The output is to match the entries below character for character.

################

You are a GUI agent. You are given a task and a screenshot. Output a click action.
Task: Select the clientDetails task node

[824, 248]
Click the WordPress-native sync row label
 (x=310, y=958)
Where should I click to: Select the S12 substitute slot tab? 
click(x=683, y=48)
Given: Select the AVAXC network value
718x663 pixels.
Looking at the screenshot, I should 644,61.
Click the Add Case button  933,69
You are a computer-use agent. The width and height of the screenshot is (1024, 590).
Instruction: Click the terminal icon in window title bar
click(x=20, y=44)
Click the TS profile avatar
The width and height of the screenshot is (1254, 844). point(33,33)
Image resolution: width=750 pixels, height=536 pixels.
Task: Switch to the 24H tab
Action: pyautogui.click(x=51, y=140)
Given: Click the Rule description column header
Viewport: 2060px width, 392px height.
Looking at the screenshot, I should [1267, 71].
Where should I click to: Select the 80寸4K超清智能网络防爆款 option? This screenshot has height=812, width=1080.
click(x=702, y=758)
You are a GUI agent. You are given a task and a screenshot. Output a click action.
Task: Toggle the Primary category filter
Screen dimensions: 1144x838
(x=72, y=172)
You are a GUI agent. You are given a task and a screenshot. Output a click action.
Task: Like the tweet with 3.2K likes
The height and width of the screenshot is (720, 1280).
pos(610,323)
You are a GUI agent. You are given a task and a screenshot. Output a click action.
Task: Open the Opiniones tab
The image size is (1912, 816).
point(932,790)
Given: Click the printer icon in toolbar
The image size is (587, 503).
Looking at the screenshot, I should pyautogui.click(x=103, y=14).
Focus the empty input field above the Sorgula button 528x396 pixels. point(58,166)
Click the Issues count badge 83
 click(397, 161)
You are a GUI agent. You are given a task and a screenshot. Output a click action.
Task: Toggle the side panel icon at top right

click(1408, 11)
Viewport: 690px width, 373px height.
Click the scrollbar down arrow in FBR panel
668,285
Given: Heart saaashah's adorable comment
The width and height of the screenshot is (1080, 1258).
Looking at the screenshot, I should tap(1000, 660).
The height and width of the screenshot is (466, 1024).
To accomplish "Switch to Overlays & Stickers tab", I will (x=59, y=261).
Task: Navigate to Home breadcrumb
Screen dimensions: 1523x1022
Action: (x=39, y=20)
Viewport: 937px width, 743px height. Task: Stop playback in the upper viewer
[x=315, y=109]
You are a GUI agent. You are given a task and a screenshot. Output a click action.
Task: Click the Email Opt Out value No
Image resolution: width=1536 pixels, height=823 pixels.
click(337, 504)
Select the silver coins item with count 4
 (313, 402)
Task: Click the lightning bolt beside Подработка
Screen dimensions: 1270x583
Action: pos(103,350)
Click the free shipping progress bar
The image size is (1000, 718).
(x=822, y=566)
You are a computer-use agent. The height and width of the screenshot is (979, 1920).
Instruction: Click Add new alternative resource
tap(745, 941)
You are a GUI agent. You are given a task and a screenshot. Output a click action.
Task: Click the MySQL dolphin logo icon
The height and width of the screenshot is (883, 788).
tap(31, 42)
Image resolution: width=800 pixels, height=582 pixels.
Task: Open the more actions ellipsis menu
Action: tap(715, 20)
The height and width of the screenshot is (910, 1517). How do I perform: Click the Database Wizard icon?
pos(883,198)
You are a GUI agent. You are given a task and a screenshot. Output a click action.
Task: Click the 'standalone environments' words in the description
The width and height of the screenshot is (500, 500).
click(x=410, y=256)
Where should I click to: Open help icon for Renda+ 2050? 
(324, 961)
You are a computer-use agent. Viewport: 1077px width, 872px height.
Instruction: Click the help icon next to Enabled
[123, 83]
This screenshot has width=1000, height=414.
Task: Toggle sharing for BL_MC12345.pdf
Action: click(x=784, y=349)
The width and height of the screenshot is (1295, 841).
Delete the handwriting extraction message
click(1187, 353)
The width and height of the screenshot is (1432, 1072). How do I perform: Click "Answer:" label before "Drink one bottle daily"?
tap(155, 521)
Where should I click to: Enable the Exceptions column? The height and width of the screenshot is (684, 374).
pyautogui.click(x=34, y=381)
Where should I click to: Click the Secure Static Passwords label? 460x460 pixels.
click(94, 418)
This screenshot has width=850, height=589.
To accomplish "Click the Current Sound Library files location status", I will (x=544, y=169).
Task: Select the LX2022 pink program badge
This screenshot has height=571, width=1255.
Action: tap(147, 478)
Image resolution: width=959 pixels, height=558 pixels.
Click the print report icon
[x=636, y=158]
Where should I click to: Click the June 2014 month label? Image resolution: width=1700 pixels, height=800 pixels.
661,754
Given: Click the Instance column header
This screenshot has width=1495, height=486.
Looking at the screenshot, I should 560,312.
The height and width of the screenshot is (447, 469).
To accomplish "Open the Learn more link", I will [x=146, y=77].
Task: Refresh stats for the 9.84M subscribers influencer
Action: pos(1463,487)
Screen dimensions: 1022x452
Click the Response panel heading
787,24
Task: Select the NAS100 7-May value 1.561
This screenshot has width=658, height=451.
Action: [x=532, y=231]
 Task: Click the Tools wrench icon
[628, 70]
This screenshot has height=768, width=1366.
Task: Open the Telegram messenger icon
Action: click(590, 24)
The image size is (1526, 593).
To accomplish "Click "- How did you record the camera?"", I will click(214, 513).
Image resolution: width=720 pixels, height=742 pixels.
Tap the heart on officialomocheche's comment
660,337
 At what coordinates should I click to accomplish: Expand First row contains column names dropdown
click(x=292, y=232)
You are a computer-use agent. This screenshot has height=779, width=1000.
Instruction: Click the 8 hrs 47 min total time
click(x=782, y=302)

################

• OUTPUT OF THE EXERCISE:
You are a GUI agent. You are given a task and a screenshot. Output a click action.
Task: Select the clientDetails task node

[824, 248]
Click the WordPress-native sync row label
 (x=310, y=958)
Where should I click to: Select the S12 substitute slot tab? 
click(x=683, y=48)
Given: Select the AVAXC network value
718x663 pixels.
Looking at the screenshot, I should 644,61.
Click the Add Case button  933,69
You are a computer-use agent. The width and height of the screenshot is (1024, 590).
Instruction: Click the terminal icon in window title bar
click(x=20, y=44)
Click the TS profile avatar
The width and height of the screenshot is (1254, 844). point(33,33)
Image resolution: width=750 pixels, height=536 pixels.
Task: Switch to the 24H tab
Action: pyautogui.click(x=51, y=140)
Given: Click the Rule description column header
Viewport: 2060px width, 392px height.
Looking at the screenshot, I should [1267, 71].
Where should I click to: Select the 80寸4K超清智能网络防爆款 option? This screenshot has height=812, width=1080.
click(x=702, y=758)
You are a GUI agent. You are given a task and a screenshot. Output a click action.
Task: Toggle the Primary category filter
Screen dimensions: 1144x838
(x=72, y=172)
You are a GUI agent. You are given a task and a screenshot. Output a click action.
Task: Like the tweet with 3.2K likes
The height and width of the screenshot is (720, 1280).
pos(610,323)
You are a GUI agent. You are given a task and a screenshot. Output a click action.
Task: Open the Opiniones tab
The image size is (1912, 816).
point(932,790)
Given: Click the printer icon in toolbar
The image size is (587, 503).
Looking at the screenshot, I should pyautogui.click(x=103, y=14).
Focus the empty input field above the Sorgula button 528x396 pixels. point(58,166)
Click the Issues count badge 83
 click(397, 161)
You are a GUI agent. You are given a task and a screenshot. Output a click action.
Task: Toggle the side panel icon at top right

click(1408, 11)
Viewport: 690px width, 373px height.
Click the scrollbar down arrow in FBR panel
668,285
Given: Heart saaashah's adorable comment
The width and height of the screenshot is (1080, 1258).
Looking at the screenshot, I should tap(1000, 660).
The height and width of the screenshot is (466, 1024).
To accomplish "Switch to Overlays & Stickers tab", I will (x=59, y=261).
Task: Navigate to Home breadcrumb
Screen dimensions: 1523x1022
Action: (x=39, y=20)
Viewport: 937px width, 743px height. Task: Stop playback in the upper viewer
[x=315, y=109]
You are a GUI agent. You are given a task and a screenshot. Output a click action.
Task: Click the Email Opt Out value No
Image resolution: width=1536 pixels, height=823 pixels.
click(337, 504)
Select the silver coins item with count 4
 (313, 402)
Task: Click the lightning bolt beside Подработка
Screen dimensions: 1270x583
Action: pos(103,350)
Click the free shipping progress bar
The image size is (1000, 718).
(x=822, y=566)
You are a computer-use agent. The height and width of the screenshot is (979, 1920).
Instruction: Click Add new alternative resource
tap(745, 941)
You are a GUI agent. You are given a task and a screenshot. Output a click action.
Task: Click the MySQL dolphin logo icon
The height and width of the screenshot is (883, 788).
tap(31, 42)
Image resolution: width=800 pixels, height=582 pixels.
Task: Open the more actions ellipsis menu
Action: tap(715, 20)
The height and width of the screenshot is (910, 1517). How do I perform: Click the Database Wizard icon?
pos(883,198)
You are a GUI agent. You are given a task and a screenshot. Output a click action.
Task: Click the 'standalone environments' words in the description
The width and height of the screenshot is (500, 500).
click(x=410, y=256)
Where should I click to: Open help icon for Renda+ 2050? 
(324, 961)
You are a computer-use agent. Viewport: 1077px width, 872px height.
Instruction: Click the help icon next to Enabled
[123, 83]
This screenshot has width=1000, height=414.
Task: Toggle sharing for BL_MC12345.pdf
Action: click(x=784, y=349)
The width and height of the screenshot is (1295, 841).
Delete the handwriting extraction message
click(1187, 353)
The width and height of the screenshot is (1432, 1072). How do I perform: Click "Answer:" label before "Drink one bottle daily"?
tap(155, 521)
Where should I click to: Enable the Exceptions column? The height and width of the screenshot is (684, 374).
pyautogui.click(x=34, y=381)
Where should I click to: Click the Secure Static Passwords label? 460x460 pixels.
click(94, 418)
This screenshot has width=850, height=589.
To accomplish "Click the Current Sound Library files location status", I will (x=544, y=169).
Task: Select the LX2022 pink program badge
This screenshot has height=571, width=1255.
Action: tap(147, 478)
Image resolution: width=959 pixels, height=558 pixels.
Click the print report icon
[x=636, y=158]
Where should I click to: Click the June 2014 month label? Image resolution: width=1700 pixels, height=800 pixels.
661,754
Given: Click the Instance column header
This screenshot has width=1495, height=486.
Looking at the screenshot, I should 560,312.
The height and width of the screenshot is (447, 469).
To accomplish "Open the Learn more link", I will [x=146, y=77].
Task: Refresh stats for the 9.84M subscribers influencer
Action: pos(1463,487)
Screen dimensions: 1022x452
Click the Response panel heading
787,24
Task: Select the NAS100 7-May value 1.561
This screenshot has width=658, height=451.
Action: [x=532, y=231]
 Task: Click the Tools wrench icon
[628, 70]
This screenshot has height=768, width=1366.
Task: Open the Telegram messenger icon
Action: click(590, 24)
The image size is (1526, 593).
To accomplish "Click "- How did you record the camera?"", I will click(214, 513).
Image resolution: width=720 pixels, height=742 pixels.
Tap the heart on officialomocheche's comment
660,337
 At what coordinates should I click to accomplish: Expand First row contains column names dropdown
click(x=292, y=232)
You are a computer-use agent. This screenshot has height=779, width=1000.
Instruction: Click the 8 hrs 47 min total time
click(x=782, y=302)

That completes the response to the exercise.